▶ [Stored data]
<<<<
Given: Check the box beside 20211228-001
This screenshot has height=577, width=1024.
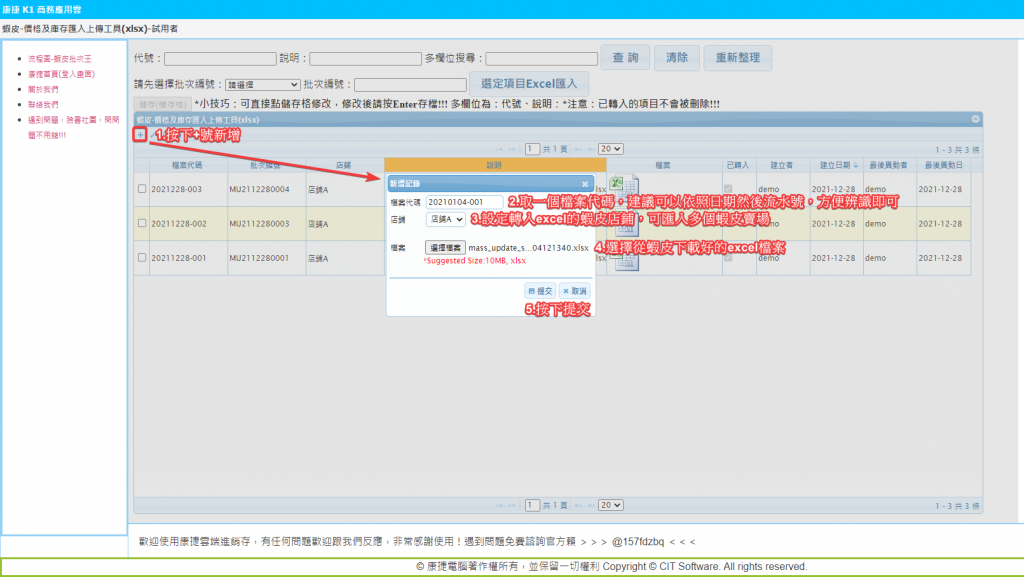Looking at the screenshot, I should click(142, 258).
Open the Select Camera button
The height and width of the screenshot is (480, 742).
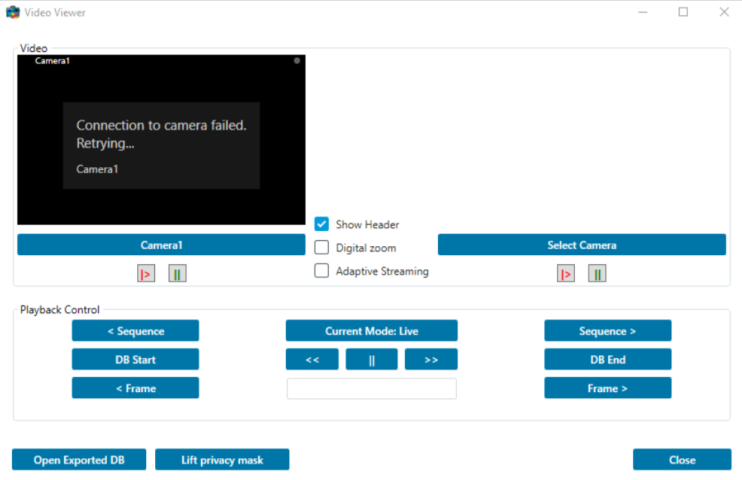tap(581, 245)
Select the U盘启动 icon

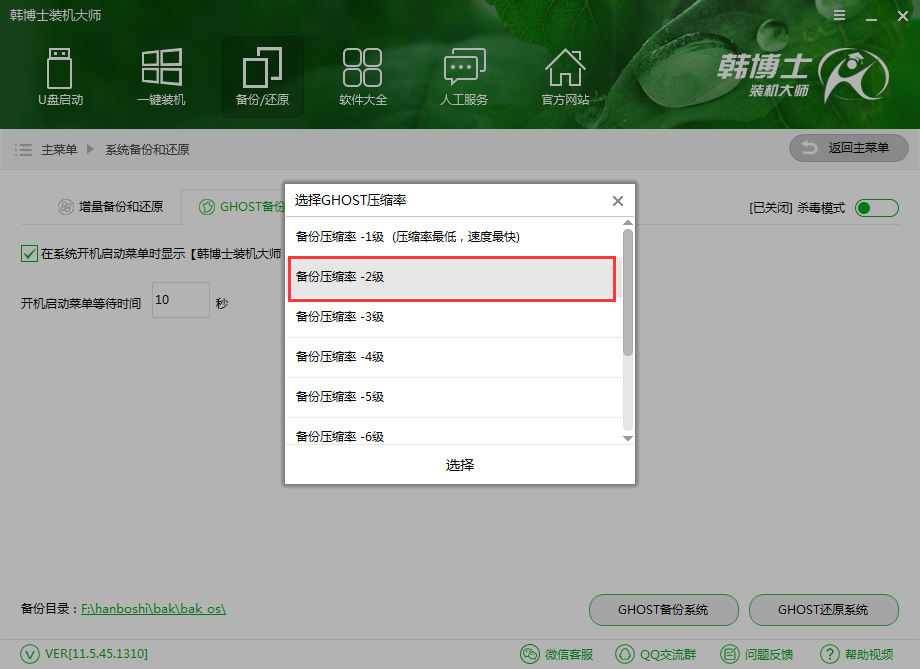tap(60, 76)
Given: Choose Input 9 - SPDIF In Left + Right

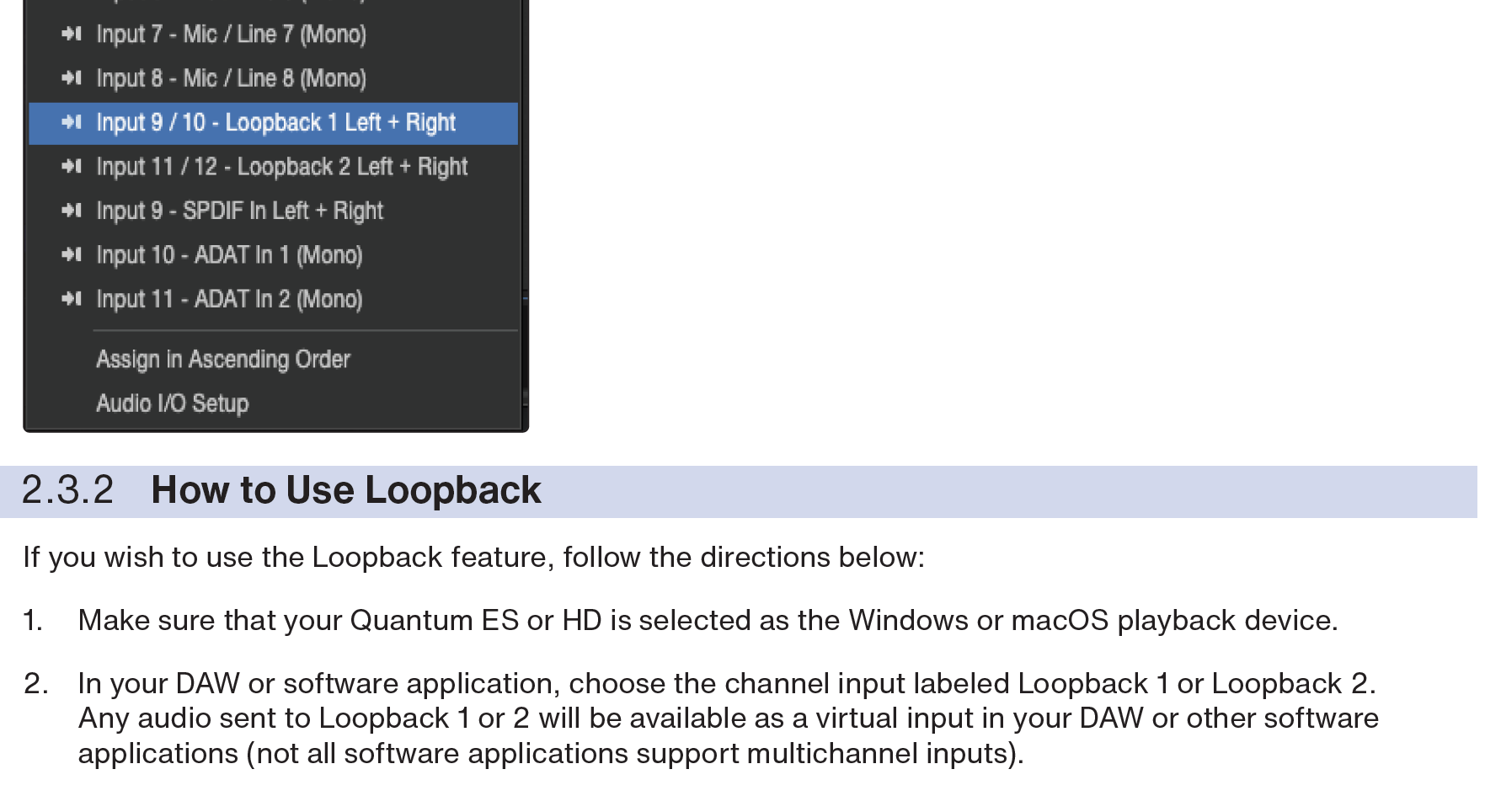Looking at the screenshot, I should pyautogui.click(x=239, y=211).
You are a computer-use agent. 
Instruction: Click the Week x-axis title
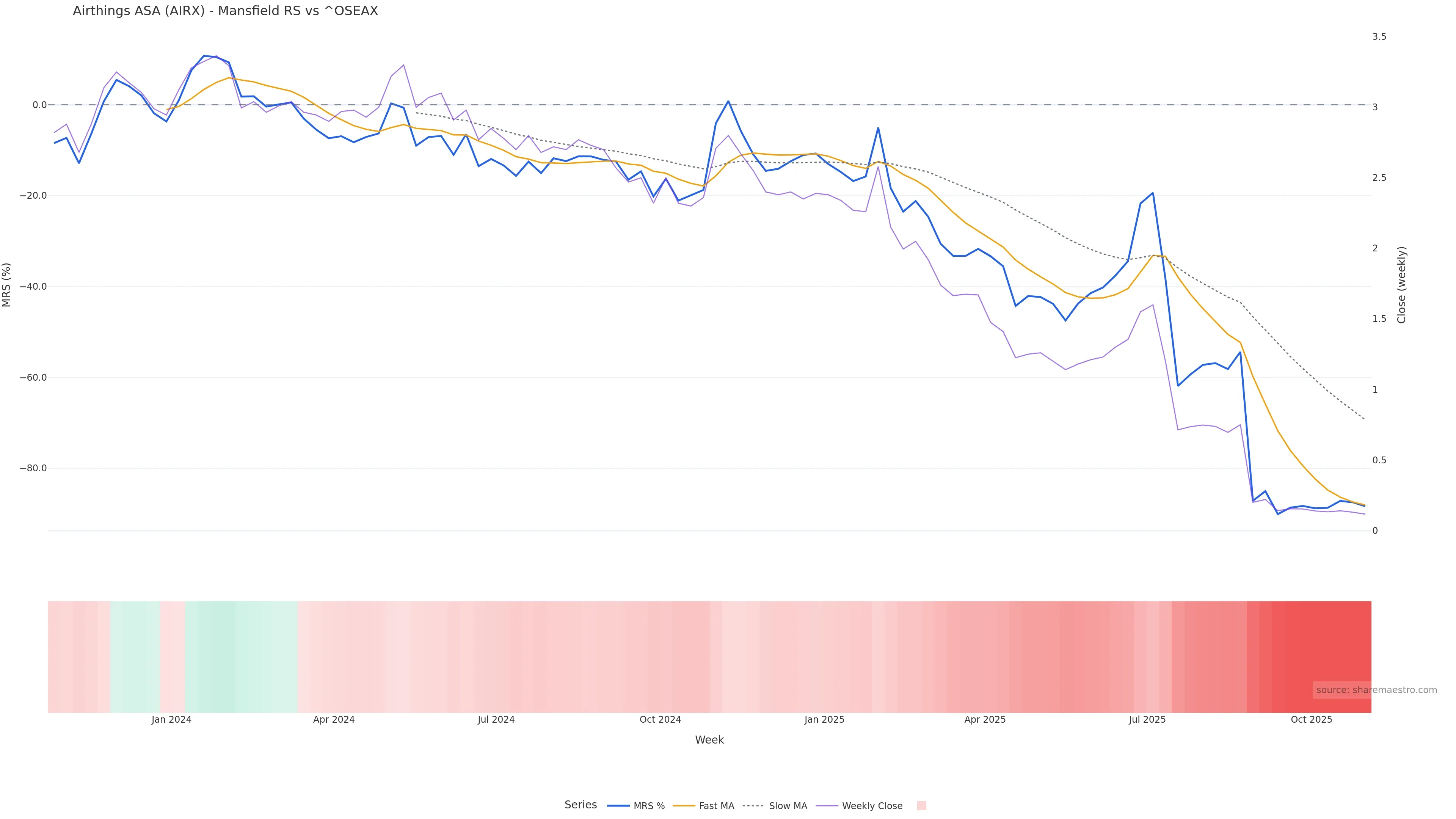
>>>>
▶ [Task to carry out]
Your copy should consist only of the lines from the one containing "Select the U盘启动 icon" through the last line of the entries above, reproduced exactly, without pictures.

▶ [Worked solution]
Select the U盘启动 icon

tap(60, 76)
Given: Choose Input 9 - SPDIF In Left + Right

Looking at the screenshot, I should pyautogui.click(x=239, y=211).
You are a computer-use agent. 
Instruction: Click the Week x-axis title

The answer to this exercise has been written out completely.